Although Christ’s realm is not of this world, during His life on earth He knew hunger and thirst, longing and temptation, hardship and pain. He is the only one of all the inhabitants of heaven who knows earthly existence and all the temptations it brings, out of His own experience. “Give me to drink.” (Jn 4:7) It sounds not only in the heat of the day, but to the bitter end: “I thirst.” (Jn 19:28) The angels know nothing about this. Even the Father doesn’t. None of them ever became a human being of flesh and blood.

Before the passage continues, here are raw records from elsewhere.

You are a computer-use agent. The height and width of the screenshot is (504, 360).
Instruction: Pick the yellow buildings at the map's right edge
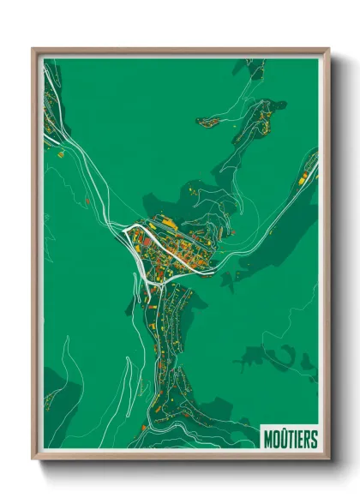(x=306, y=176)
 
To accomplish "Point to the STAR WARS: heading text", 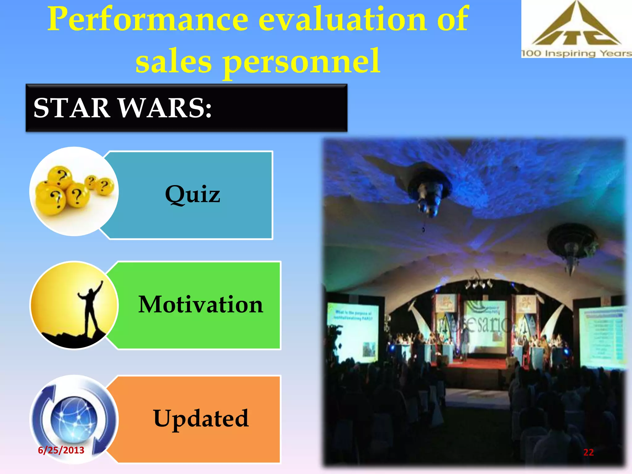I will (x=123, y=108).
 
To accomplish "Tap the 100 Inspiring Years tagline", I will (x=576, y=53).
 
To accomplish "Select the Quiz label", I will (x=193, y=194).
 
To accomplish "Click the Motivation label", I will (x=201, y=305).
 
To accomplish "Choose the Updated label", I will (x=201, y=418).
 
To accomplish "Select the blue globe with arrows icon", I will (x=74, y=418).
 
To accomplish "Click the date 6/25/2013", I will (x=61, y=450).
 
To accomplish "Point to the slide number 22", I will (x=588, y=452).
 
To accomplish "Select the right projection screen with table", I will (x=603, y=336).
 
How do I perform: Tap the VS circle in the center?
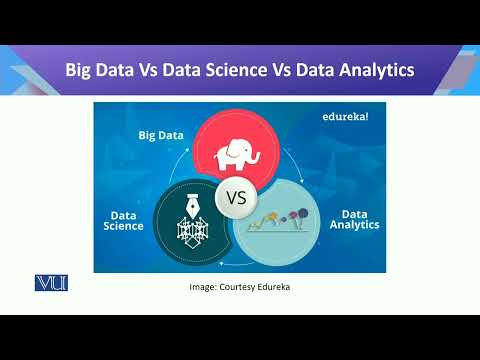pyautogui.click(x=237, y=197)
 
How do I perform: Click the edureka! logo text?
pyautogui.click(x=346, y=117)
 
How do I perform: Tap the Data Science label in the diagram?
pyautogui.click(x=123, y=219)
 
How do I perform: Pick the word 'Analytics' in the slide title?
pyautogui.click(x=374, y=70)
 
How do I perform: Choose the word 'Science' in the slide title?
pyautogui.click(x=246, y=70)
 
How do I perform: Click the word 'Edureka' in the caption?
pyautogui.click(x=271, y=287)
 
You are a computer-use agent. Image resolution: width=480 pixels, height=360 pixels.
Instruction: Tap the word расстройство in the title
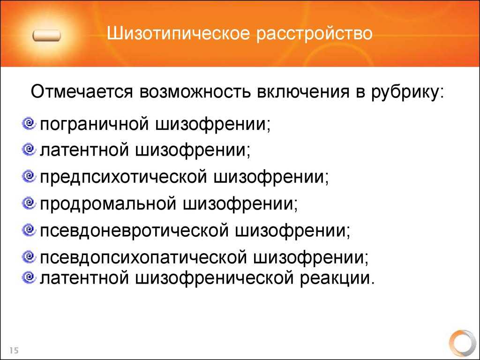(x=314, y=34)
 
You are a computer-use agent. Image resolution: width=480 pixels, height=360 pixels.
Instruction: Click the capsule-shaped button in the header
(x=46, y=36)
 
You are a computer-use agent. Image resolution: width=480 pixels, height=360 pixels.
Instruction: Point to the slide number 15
(x=14, y=350)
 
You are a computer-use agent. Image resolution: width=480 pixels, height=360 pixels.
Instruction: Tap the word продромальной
(x=108, y=204)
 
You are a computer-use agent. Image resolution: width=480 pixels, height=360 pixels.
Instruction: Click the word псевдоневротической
(x=134, y=231)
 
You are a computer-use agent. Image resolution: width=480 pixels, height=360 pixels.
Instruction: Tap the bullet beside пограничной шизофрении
(x=29, y=123)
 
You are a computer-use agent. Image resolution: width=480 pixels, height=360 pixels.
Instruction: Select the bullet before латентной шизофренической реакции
(x=29, y=278)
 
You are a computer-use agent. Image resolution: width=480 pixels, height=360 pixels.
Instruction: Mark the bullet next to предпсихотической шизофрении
(x=29, y=176)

The Risen Christ no longer knows hunger and thirst for earthly substances—but it is His thirst for our existence that makes Him long to be with us, all days, to the fulfillment of the world. His meal is not only the most precious gift on earth, it is also the most precious gift we can give Him. “I thirst. I only have what people give me. I take nothing.” Thus someone heard Him speak in His longing to share the meal with us.[*]
What a surprising expression: He wants to share with us the meal He bestows on us. In this game of giving, taking, and sharing the enigmatic word becomes real, which He spoke as a promise for the future: “The water that I shall give him will become in him a spring of water welling up to eternal life.” (Jn 4:14)
Only if I give myself to Him as He has given Himself to me, the meal is fulfilled and his thirst for our existence is quenched.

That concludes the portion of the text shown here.